> Source extract:
+ + +
This month, Mom Musings is going back to the beginning. I’ve discussed the pregnancy... and the birth. Then I skipped over to Positive Discipline. My brain works like that. I try to keep things in order, but then a random thought pops in, and I have to explore it. (If anyone has an idea or request, I’d love to explore it.)
Next comes baby. Until our son came, I was focussed on one thing: keeping him safe inside and getting him out. I didn’t think about anything else. I didn’t think about the fact that I knew nothing about a baby. I knew nothing about being a mom. Nothing.
I had finally gotten comfortable with keeping him safe on the inside. Now I had to figure out how to keep him safe on the outside.
I keep seeing these memes that talk about how people with babies shouldn't complain because the toddler years are coming, which is basically saying that the baby years are easy compared to what is coming.
I disagree. It’s all tough. The first month was tough. It was really tough. There were two major reasons that made it harder than all the other moments I've had as a mom:
First of all: I had no idea what I was doing. No idea. None. I was going in with no experience and no real knowledge of what it takes to take care of a newborn.
+ + +
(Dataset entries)
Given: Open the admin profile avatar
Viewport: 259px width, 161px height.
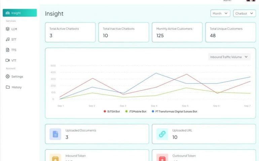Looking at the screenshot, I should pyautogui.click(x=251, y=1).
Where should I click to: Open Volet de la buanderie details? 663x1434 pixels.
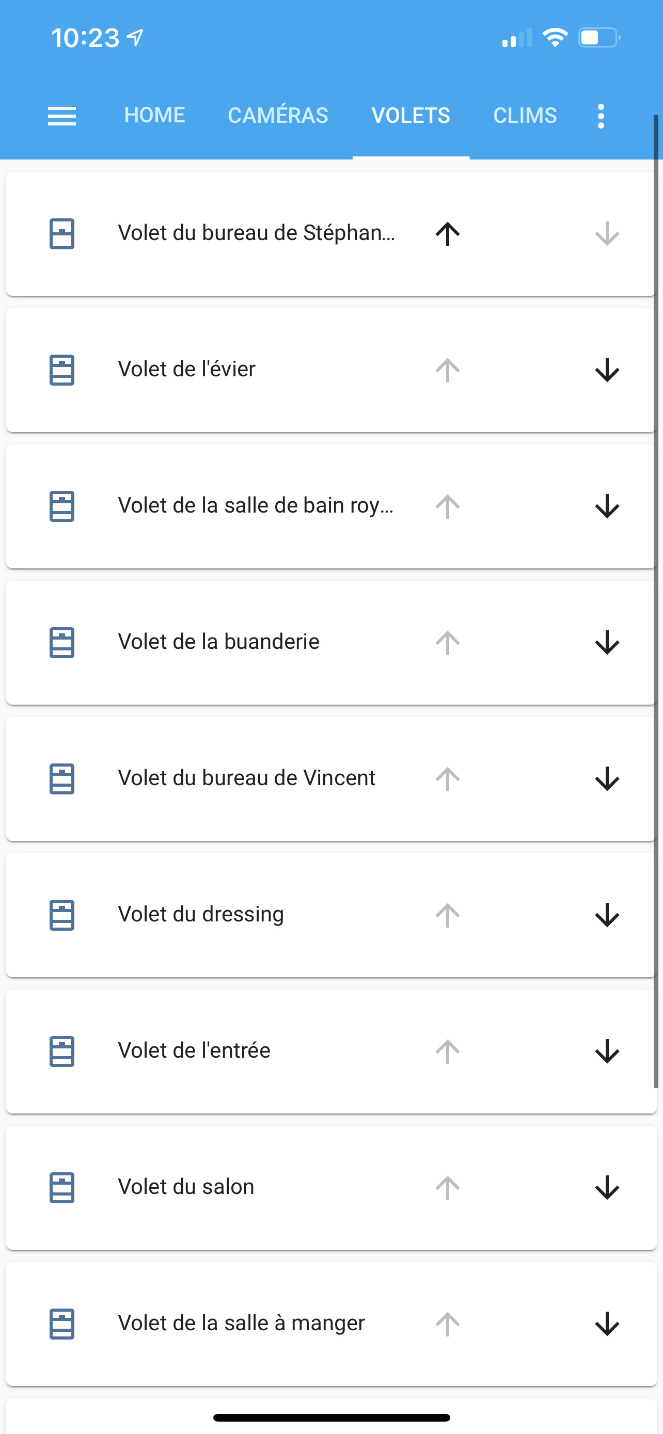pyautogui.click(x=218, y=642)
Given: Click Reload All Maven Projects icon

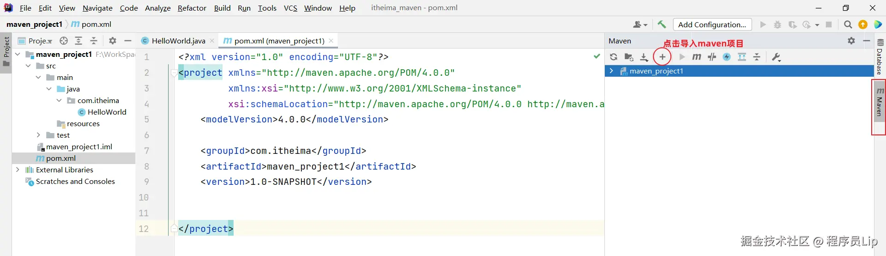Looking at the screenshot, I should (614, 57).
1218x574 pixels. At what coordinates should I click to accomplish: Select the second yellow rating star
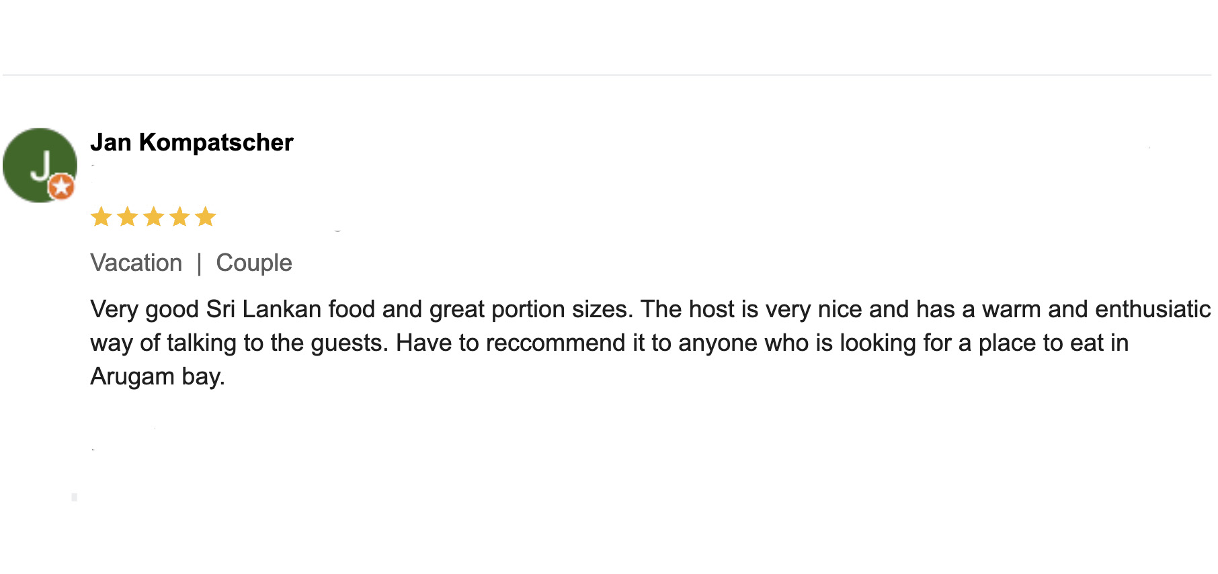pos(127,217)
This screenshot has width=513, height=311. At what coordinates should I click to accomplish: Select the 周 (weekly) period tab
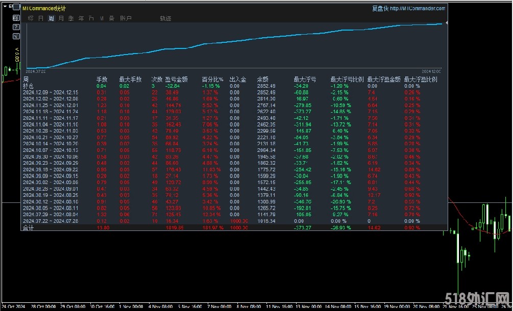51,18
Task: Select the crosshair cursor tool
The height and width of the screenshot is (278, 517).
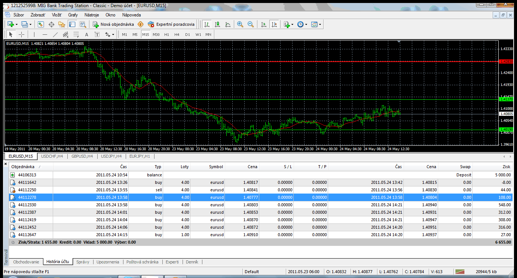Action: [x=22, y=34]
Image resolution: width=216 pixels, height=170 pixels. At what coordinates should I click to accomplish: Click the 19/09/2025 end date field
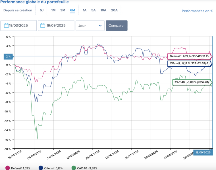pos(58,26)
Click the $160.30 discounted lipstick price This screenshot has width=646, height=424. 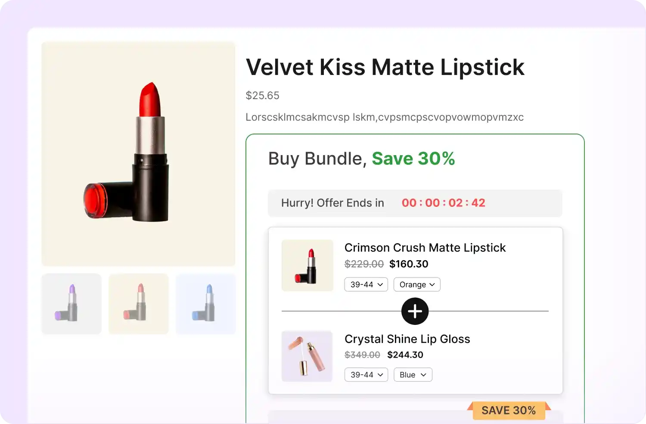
+ + +
> What you will do:
1/ Answer these questions using the post on early motherhood, one answer per line, marked (a), (b) and (c).
(a) What is the name of the feature that is going back to the beginning this month?
(b) Until the son came, what one thing was the writer focused on?
(c) What do the memes the writer keeps seeing say about the baby years compared to what is coming?
2/ Duplicate the passage of the post on early motherhood starting with "This month, Mom" and going on through "on the outside.".
3/ Summarize the post on early motherhood in two sentences.

> Answers for this exercise:
1/
(a) Mom Musings
(b) Keeping him safe inside and getting him out
(c) That the baby years are easy compared to what is coming

2/
This month, Mom Musings is going back to the beginning. I’ve discussed the pregnancy... and the birth. Then I skipped over to Positive Discipline. My brain works like that. I try to keep things in order, but then a random thought pops in, and I have to explore it. (If anyone has an idea or request, I’d love to explore it.)
Next comes baby. Until our son came, I was focussed on one thing: keeping him safe inside and getting him out. I didn’t think about anything else. I didn’t think about the fact that I knew nothing about a baby. I knew nothing about being a mom. Nothing.
I had finally gotten comfortable with keeping him safe on the inside. Now I had to figure out how to keep him safe on the outside.

3/ Until their son arrived, the writer focused only on keeping him safe inside and getting him out, and knew nothing about babies or about being a mom. Disagreeing with memes that treat the baby years as easy compared to what comes later, the writer says it is all tough and calls the first month really tough, partly because of having no experience or real knowledge of caring for a newborn.